Lettere al direttore

Marco Castaldo: “Se sembra impossibile, è perché il più delle volte così è!”

Riceviamo e pubblichiamo


Mia nonna materna era solita incitarmi con la stessa frase: “Se vuoi, ce la fai!”, ma le mie gambe non mi reggevano, il mio braccio non si estendeva, non riuscivo a stare in equilibrio… Eppure si: ce la volevo mettere proprio tutta, non tanto per dimostrare la mia forza agli altri, ma semplicemente per essere come tutti gli altri.

Da allora ho capito che per raggiungere certi obiettivi, purtroppo la volontà non basta, ma occorrono i presupposti oggettivi e le condizioni che questi possano essere perseguiti. Cara Bebe, tu hai potuto raggiungere grandi successi nello sport a livello mondiale grazie, prima di tutto, alle cure mediche moderne e alle grandi professionalità in campo sanitario potendovi accedere tempestivamente e ai massimi livelli di qualità, poi hai avuto la migliore riabilitazione possibile insieme ai migliori ausili tecnologici e, infine, la forza d’animo dettata dal tuo carattere battagliero. Ci aggiungerei anche una certa botta di fortuna (o grazia di Dio, destino, karma… Quello che preferisci).

Sono contento per i tuoi successi personali e comprendo anche bene la soddisfazione e l’orgoglio di essere ricevuta al Parlamento europeo come “talento”, simbolo della resilienza e della rinascita a seguito della pandemia, ma sinceramente, e non certo per invidia, ne ho le tasche piene di vedere rappresentata la disabilità in maniera populista, demagogica e perbenista.

Mi auguro che durante la cena insieme alla Presidente Ursula tu ti sia premurata di far presente la situazione degli altri milioni di disabili nel continente europeo e nel mondo che ogni giorno devono affrontare una realtà diversa da quella di una atleta paraolimpica. I disabili “convenzionali”, infatti, oltre a combattere contro la loro stessa “malattia” devono fare i conti ogni giorno con un sistema sanitario non certo all’altezza della situazione, con cure domiciliari deficitarie, con politiche di inclusione sociale/scolastica/lavorativa scarse o assenti, con sostegni per l’autonomia e la scelta di una vita indipendente quasi inesistenti. La maggior parte dei portatori di disabilità sono a totale carico delle famiglie che supportano e sopportano con gravi difficoltà economiche, fisiche e psichiche il fardello di una vita “amputata” di tutti i componenti della famiglia.

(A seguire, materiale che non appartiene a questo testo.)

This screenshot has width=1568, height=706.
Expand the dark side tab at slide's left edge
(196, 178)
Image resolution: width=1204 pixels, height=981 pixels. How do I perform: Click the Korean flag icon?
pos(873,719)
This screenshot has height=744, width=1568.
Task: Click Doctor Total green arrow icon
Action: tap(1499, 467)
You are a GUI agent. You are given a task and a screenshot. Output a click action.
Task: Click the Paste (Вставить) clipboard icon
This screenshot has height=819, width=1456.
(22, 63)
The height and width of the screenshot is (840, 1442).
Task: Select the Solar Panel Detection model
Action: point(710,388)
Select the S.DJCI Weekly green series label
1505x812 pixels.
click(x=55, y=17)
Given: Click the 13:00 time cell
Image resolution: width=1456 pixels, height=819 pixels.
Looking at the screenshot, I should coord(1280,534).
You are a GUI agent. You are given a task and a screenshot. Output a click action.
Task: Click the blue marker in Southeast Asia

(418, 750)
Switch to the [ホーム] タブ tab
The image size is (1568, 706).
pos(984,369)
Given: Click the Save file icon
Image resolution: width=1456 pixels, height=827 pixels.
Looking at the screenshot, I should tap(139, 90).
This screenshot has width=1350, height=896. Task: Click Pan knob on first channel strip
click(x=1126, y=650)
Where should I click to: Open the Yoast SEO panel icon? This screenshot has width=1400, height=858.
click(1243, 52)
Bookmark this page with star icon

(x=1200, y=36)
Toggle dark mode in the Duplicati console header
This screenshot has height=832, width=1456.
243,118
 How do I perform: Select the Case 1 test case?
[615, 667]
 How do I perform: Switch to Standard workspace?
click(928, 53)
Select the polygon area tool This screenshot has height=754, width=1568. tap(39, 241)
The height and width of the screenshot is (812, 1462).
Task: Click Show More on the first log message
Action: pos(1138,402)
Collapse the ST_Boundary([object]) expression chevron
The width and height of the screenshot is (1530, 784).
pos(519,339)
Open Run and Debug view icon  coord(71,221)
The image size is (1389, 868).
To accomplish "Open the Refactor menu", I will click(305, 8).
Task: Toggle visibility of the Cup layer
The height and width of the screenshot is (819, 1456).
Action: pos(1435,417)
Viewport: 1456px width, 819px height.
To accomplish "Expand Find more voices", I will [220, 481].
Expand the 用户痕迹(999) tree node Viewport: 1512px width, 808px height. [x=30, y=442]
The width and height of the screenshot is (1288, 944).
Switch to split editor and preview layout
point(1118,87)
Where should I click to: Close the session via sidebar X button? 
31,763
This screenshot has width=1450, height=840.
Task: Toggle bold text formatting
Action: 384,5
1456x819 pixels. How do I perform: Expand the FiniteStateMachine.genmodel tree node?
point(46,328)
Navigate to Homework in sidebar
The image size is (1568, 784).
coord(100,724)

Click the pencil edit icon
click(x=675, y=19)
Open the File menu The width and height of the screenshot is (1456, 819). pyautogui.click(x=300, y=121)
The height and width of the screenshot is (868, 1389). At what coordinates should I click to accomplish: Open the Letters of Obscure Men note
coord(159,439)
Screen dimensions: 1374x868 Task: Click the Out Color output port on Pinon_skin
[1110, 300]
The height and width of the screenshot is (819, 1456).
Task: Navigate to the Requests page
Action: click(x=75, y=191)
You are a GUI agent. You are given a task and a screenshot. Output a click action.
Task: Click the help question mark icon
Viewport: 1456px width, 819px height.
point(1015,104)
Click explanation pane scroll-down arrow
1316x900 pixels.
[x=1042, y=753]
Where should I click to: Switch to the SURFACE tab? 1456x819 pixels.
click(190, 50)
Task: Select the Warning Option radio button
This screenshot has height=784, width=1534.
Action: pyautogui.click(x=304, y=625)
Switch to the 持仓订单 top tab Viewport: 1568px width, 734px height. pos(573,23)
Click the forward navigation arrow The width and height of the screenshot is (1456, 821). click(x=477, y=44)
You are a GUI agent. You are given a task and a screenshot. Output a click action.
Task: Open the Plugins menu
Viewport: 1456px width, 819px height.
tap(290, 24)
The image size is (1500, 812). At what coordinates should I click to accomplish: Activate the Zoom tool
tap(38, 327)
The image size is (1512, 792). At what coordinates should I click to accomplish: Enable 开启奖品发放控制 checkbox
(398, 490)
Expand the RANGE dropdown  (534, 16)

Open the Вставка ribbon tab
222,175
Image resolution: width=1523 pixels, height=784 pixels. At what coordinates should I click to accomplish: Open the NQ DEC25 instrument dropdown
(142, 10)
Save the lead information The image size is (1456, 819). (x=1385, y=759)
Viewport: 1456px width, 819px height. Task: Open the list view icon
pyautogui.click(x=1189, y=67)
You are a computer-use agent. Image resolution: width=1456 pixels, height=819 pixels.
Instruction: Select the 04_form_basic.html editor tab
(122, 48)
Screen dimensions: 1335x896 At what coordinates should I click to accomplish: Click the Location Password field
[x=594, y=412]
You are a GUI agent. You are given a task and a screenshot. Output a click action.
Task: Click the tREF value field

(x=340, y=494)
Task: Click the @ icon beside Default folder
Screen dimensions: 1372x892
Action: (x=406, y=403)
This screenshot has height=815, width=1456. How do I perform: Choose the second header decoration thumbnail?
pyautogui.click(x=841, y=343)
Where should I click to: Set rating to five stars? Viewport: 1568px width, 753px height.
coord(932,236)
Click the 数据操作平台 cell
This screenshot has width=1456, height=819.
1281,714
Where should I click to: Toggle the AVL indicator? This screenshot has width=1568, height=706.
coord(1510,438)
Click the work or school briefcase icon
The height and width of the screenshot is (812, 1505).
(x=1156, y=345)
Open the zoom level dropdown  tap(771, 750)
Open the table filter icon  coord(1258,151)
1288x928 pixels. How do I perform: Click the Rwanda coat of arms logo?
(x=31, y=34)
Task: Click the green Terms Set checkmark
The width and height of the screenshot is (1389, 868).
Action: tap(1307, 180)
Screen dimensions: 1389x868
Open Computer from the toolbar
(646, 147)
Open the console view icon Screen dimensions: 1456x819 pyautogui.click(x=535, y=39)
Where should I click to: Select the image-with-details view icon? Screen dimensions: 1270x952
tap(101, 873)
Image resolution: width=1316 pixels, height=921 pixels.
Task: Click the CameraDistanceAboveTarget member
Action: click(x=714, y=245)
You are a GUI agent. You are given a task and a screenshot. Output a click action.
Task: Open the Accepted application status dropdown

Se invece, durante la cena, avete parlato del mondo patinato dello sport olimpico, del clima di Tokio, delle tue grandi potenzialità e della carbonara che farai assaggiare alla Presidente Ursula quando verrà a casa tua, allora ti dico con tutto il cuore che tu non stai facendo affatto un “buon servizio” alla tua “categoria” e che io, in qualità di disabile, non sono interessato ad essere rappresentato, e men che meno tutelato, dal tuo “talento”, ma preferisco la mia quotidiana, assidua, caparbia battaglia contro le disuguaglianze e le ingiustizie che un “normale” disabile combatte per sopravvivere agli eventi della vita; quella stessa vita che potrei decidere di voler terminare se non più degna di essere vissuta, ma che, ancor oggi, nella maggior parte del continente europeo, risulta un diritto negato.